Fra le formule che via via vengono sciorinate per la composizione del nuovo governo ce n’è una che sembra godere del favore di una parte cospicua del parlamento nazionale, il governo di minoranza. L’ha proposto, inascoltato, Silvio Berlusconi, a lungo. E’ stato necessario che le prove di alleanza fra M5S e Centrodestra si concludessero con un nulla di fatto perché il governo di minoranza ottenesse credito, rebus sic stantibus.
Luigi Di Maio non vuole Forza Italia nel governo, meno che mai uomini di Berlusconi. Matteo Salvini non vuole alleanze con il Pd. E il Pd non vuole alleanze con i vincitori, perché spetta a loro governare.
La formula – governo di minoranza – costituisce una alternativa ai veti incrociasti? Dal punto di vista costituzionale non lo è. Il governo deve ottenere la fiducia della maggioranza in Parlamento. Se non ce l’ha, deve rassegnare le dimissioni. I precedenti, tuttavia, non mancano. Espedienti: i governi di minoranza hanno avuto breve durata e sono serviti a traghettare la nave verso un approdo sicuro. O governi balneari e di fine legislatura, sprovvisti di maggioranza e tuttavia perfettamente legittimi.
Com’è possibile? Il Capo dello Stato nomina il Presidente del Consiglio e i membri del governo su proposta del premier, il Parlamento mette il bollo con la fiducia. Ma fino a che la fiducia non arriva il governo nominato resta in carica e svolge regolarmente le sue funzioni.

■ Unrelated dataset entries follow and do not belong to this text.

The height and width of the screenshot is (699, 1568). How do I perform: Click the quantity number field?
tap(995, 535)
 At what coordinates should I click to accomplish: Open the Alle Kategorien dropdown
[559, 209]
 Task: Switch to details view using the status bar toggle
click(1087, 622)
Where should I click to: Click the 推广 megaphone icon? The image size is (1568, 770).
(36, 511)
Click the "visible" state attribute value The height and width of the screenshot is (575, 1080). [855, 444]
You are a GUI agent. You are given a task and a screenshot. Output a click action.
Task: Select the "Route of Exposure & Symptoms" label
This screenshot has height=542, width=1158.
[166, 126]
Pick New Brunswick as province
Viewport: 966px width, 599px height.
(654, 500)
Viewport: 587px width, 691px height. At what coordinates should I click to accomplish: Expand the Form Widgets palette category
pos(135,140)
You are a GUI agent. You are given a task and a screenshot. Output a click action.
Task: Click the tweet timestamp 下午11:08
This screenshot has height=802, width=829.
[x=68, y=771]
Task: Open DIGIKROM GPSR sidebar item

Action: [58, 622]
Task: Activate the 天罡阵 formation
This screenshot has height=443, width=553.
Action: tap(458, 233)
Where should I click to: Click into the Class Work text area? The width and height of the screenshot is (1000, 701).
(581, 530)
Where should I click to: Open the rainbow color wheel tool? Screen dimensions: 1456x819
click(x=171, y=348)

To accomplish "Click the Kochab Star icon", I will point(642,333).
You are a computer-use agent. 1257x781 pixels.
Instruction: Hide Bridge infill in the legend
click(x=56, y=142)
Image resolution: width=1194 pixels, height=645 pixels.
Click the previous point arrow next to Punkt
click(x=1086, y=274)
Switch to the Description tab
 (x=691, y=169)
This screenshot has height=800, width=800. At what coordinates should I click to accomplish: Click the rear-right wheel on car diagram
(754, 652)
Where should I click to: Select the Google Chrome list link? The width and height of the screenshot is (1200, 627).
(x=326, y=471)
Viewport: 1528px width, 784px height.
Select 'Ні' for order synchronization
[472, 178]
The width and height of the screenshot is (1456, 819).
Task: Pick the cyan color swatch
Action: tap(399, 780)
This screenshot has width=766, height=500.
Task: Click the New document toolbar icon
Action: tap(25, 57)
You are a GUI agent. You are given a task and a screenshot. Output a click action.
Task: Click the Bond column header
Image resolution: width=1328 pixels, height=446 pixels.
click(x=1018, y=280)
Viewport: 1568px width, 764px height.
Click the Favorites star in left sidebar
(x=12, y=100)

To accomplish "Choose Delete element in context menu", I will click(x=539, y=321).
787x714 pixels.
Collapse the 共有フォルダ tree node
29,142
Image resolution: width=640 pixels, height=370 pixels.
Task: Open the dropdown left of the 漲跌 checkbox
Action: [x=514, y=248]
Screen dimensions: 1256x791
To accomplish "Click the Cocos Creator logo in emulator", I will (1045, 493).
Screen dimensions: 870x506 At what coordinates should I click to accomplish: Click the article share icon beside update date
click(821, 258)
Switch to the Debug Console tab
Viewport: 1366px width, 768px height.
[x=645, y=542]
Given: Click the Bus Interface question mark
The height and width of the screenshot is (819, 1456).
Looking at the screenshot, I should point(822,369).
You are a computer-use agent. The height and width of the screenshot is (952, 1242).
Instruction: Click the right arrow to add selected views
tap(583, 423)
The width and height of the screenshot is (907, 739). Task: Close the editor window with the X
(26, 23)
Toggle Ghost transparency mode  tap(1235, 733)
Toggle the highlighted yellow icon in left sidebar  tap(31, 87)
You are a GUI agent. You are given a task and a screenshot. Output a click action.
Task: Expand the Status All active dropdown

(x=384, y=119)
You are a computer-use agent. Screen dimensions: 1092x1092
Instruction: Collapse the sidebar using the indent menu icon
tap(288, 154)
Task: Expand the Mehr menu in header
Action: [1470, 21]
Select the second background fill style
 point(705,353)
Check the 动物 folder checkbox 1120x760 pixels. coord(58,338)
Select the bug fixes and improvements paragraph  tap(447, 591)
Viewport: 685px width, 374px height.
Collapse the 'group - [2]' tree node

Ciò che propone Berlusconi, e Giorgia Meloni è d’accordo con lui, è ben altro. Vuole far nascere un governo di minoranza che possa rastrellare voti in Parlamento, di volta in volta. Buttarlo a mare senza sapere nuotare. Facendo ciò che a lui riuscì allorquando fu abbandonato da Gianfranco Fini. Ma una cosa è fare shopping in corso d’opera, assicurandosi il voto di cani sciolti e parlamentari disposti al salto della quaglia, ed un’altra “incardinare” una formula, che non ha alcuna base costituzionale per mancanza di maggioranza sin dalla nascita. addirittura ad inizio legislatura. Un parto innaturale, senza paternità. In vitro, dunque.
Difficilmente Sergio Mattarella potrebbe accontentare il Cavaliere, il quale sa bene che la sua proposta impone un passaggio stretto, ma è vincolato dal bisogno di mantenere compatta la coalizione,lasciando a Salvini il ruolo di Presidente del consiglio in pectore.
Se Mattarella dovesse accettare la proposta di Berlusconi ed affidare così a Salvini l’incarico di formare il governo, sarebbe proprio il leader della Lega a rischiare di più, cavalcando la tigre del trasformismo. Quanto spazio avrebbe un governo siffatto e quale credito potrebbe avere? Quali strumenti riuscirebbe a mettere in campo? Su quali alleanze, esterne al Parlamento, potrebbe contare?
Di Maio, all’indomani della “chiusura” di Renzi al governo con il M5S, ha suggerito a Salvini di suggerire, insieme, al Quirinale, il ritorno alle urne. Con quale prospettiva? E’ vero che Di Maio così facendo passa il cerino ad altri, ma nel caso di bis – assai probabile – del risultato elettorale, si tornerebbe allo start up, come nel gioco dell’oca.
Ecco perché l’idea di un governo costituente, come estrema ratio, intravisto da Matteo Renzi nel corso dell’intervista di Fazio, possiede qualche margine di successo, esperiti tutti gli altri tentativi. Renzi vorrebbe che si tornasse a discutere sul cambiamento delle regole, partendo dalla considerazione che quelle in atto lasciano il Paese in braghe di tela. Proporzionale e tripartitismo non vanno d’accordo, com’è provato, non solo in Italia.
Una considerazione finale: il governo costituente di Renzi e il governo del Presidente, evocato da Silvio Berlusconi più volte, si sovrapporrebbero. Questa soluzione ha un handicap grave, è perorata dai due partiti che hanno perso le elezioni, il Pd e FI.